Hard as this event proved in its result, it was, however, pleaded, that "It was but like for like." And that the history of "the like" might not be curtailed in the telling, opposed to Calamy's chronicle of the two thousand ejected ministers stands another, in folio magnitude, of the same sort of chronicle of the clergy of the Church of England, with a title by no means less pathetic.

This is Walker's "Attempt towards recovering an Account of the Clergy of the Church of England who were sequestered, harassed, &c., in the late Times." Walker is himself astonished at the size of his volume, the number of his sufferers, and the variety of the sufferings. "Shall the church," says he, "not have the liberty to preserve the history of her sufferings, as well as the separation to set forth an account of theirs? Can Dr. Calamy be acquitted for publishing the history of the Bartholomew sufferers, if I am condemned for writing that of the sequestered loyalists?" He allows that "the number of the ejected amounts to two thousand," and there were no less than "seven or eight thousand of the episcopal clergy imprisoned, banished, and sent a starving," &c. &c.
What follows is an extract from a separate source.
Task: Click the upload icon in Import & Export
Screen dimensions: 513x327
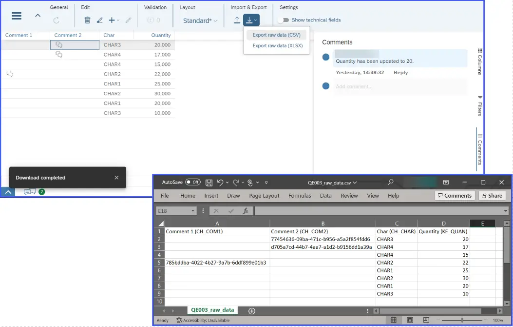Action: click(236, 20)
Whether the reformed were martyred by the catholics, or the catholics executed by the reformed; whether the puritans expelled those of the established church, or the established church ejected the puritans, all seems reducible to two classes, conformists and non-conformists, or, in the political style, the administration and the opposition. When we discover that the heads of all parties are of the same hot temperament, and observe the same evil conduct in similar situations; when we view honest old Latimer with his own hands hanging a mendicant friar on a tree, and, the government changing, the friars binding Latimer to the stake; when we see the French catholics cutting out the tongues of the protestants, that they might no longer protest; the haughty Luther writing submissive apologies to Leo the Tenth and Henry the Eighth for the scurrility with which he had treated them in his writings, and finding that his apologies were received with contempt, then retracting his retractations; when we find that haughtiest of the haughty, John Knox, when Elizabeth first ascended the throne, crouching and repenting of having written his famous excommunication against all female sovereignty; or pulling down the monasteries, from the axiom that when the rookery was destroyed, the rooks would never return; when we find his recent apologist admiring, while he apologises for, some extraordinary proofs of Machiavelian politics, an impenetrable mystery seems to hang over the conduct of men who profess to be guided by the bloodless code of Jesus. But try them by a human standard, and treat them as politicians, and the motives once discovered, the actions are understood!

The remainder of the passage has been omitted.